His pitch? "They should definitely put some Snoop Dogg in there. The butcher's would be the cool spot." And what would he bring to the show? "I'd have my man David Beckham in there working with me," he told fans before his recent Manchester show. And though that might seem a world away from Dennis Tanner wandering into the Rovers Return and ordering a half of mild in that first black and white episode, perhaps it's not actually so much of a stretch.
An appearance from Snoop Dogg would be hilarious, and Coronation Street has always stood out from the crowd because it's funny. True, there have been 124 deaths, and enough marital infidelity to suggest a drop-in counselling shop might do a roaring trade in Weatherfield, but it's not an aggressively gritty show. And perhaps that's because, right from the very start, the creator Tony Warren was keen to re-create the streets he'd grown up in, full of strong domineering women and weak men.

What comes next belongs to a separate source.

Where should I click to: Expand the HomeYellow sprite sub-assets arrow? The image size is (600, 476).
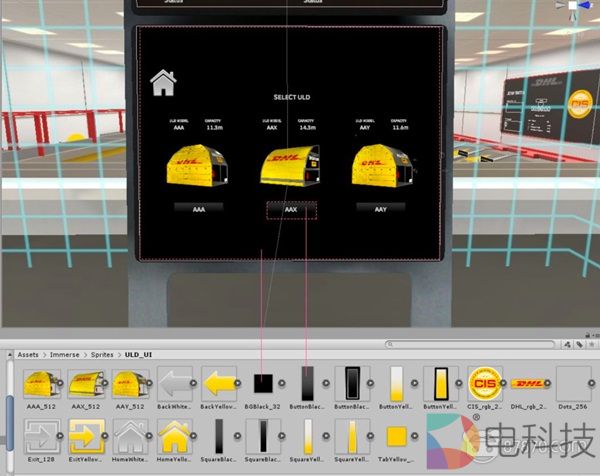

In that sense, it doesn't matter that the soap is set in a version of northern England where life can be slightly grim and unglamorous. Because once you've got past the accents (not, in truth, that difficult), Coronation Street isn't about living in a fictional part of Greater Manchester, just as EastEnders isn't a commentary on London life. These places are just the settings for stories that are as old as the hills.
This was the thrust of a recent BBC documentary on the links between Greek tragedy and soaps. The similarities were revealing; the presenter Natalie Haynes spoke to a writer who had based EastEnders storylines on Aeschylus's Oresteia. Apparently, Haynes wrote on her blog, the BBC Writers' Academy trains future generations of soap writers by giving them Aristotle's Poetics to encourage them to think about time and place.
It's not over-intellectualising soaps to make these comparisons; infanticide, patricide, dysfunctional families, suffering women ... they're all tropes of Greek tragedy and soap opera. It's a theme Corrie's Jonathan Harvey has been keen to discuss recently, too. "There's something inherently theatrical in soaps and they are like Greek tragedies," he told The Daily Telegraph. "They have archetypes that are created again and again through different generations, and they have a chorus in other characters commenting on what happens."
In the end, that's why Coronation Street is celebrating 50 years of drama, because the writing is so strong. Audiences may have fragmented and commercial pressures have led to five episodes a week, which stretches matters rather thin. But arguably the most notable date in this lovable show's long history won't be December 9, 2010, at all. It'll be September 17, when the US drama As The World Turns broadcasts its final episode. At that moment, Coronation Street will be able to call itself the longest-running soap in the world. Let's hope that for once, they don't mark such a milestone in traditional soap fashion ... with a few murders.